Russian philosophy

Justin Schwartz jkschw at hotmail.com
Fri Jul 5 06:14:50 PDT 2002



>From: "ChrisD(RJ)" <chrisd at russiajournal.com>
>Reply-To: lbo-talk at lists.panix.com
>To: "'lbo-talk at lists.panix.com'" <lbo-talk at lists.panix.com>
>Subject: RE: Russian philosophy
>Date: Fri, 5 Jul 2002 16:59:03 +0400
>
>Justin: I don't know Russian and no one would mistake me
>for an expert in "Rusian philosophy" outsider of a knowledge of the Russian
>---------
>Not many people in the West know this, but classical Russian philosophy,
>Berdyayev, Rozanov, Solovyov, those guys, is pretty interesting..

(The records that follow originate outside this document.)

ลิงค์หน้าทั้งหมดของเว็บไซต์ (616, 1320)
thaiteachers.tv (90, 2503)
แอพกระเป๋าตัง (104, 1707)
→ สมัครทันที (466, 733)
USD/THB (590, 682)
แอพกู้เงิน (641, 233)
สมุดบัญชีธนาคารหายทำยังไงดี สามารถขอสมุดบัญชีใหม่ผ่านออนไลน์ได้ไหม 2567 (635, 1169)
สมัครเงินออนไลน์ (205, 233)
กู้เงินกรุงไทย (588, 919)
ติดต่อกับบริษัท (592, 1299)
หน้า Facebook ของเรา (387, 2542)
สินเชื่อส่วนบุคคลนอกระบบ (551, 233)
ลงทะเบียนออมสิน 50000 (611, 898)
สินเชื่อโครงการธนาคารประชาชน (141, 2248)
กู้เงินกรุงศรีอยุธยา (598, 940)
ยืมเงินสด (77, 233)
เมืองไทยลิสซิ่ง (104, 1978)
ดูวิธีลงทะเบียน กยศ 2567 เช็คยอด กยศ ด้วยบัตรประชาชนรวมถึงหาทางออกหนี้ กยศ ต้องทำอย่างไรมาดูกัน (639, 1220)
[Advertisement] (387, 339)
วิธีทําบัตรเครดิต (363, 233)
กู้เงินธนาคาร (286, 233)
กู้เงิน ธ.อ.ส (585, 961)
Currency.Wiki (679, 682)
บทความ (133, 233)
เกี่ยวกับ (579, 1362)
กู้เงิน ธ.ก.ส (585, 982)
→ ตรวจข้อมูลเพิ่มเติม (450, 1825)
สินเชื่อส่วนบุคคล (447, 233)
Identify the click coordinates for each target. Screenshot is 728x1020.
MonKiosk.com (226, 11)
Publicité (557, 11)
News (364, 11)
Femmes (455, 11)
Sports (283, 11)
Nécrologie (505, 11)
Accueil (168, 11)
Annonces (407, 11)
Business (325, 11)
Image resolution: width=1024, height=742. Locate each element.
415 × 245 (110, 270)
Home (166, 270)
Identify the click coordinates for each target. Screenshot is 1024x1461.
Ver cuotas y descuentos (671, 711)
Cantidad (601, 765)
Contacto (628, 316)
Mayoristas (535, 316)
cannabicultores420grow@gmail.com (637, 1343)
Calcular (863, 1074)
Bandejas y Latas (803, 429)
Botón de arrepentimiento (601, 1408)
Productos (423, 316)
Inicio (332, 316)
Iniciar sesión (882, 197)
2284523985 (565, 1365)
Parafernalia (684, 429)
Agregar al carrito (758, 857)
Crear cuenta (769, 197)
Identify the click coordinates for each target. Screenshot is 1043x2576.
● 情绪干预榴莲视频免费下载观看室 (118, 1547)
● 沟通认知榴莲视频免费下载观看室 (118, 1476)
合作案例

Ya, I read those guys after I got the job, had read Berdayev before actually; and Tolstoi (as a philosopher) too, some others. Russian philosophy doesn't look like philosophy to someome trained in Anglo-AMerican analytical philosophy. It's more like highly charged, rather poetic (at its best) expression of feeling than careful construction of arguments. That's not a criticism, just a statement. I recognize that the Russian philosophers were not trying to be Hume or Mill and failing. They were doing something else. When I went to philosophy conferences in Russia, this lead to culture conflicts.

My predecessor at Ohio State, James Scanlan, was a real expert in Russian philosophy, spoke gorgeous, accent free Russian, edited a fine anthology of the subject, wrote a first rate book on Marxism in the USSR, best thing on the subject, actually. Does it the favor, if that's the word, of treating it seriously, as if it were real philosophy. I was fired before I got to teach the subject, though.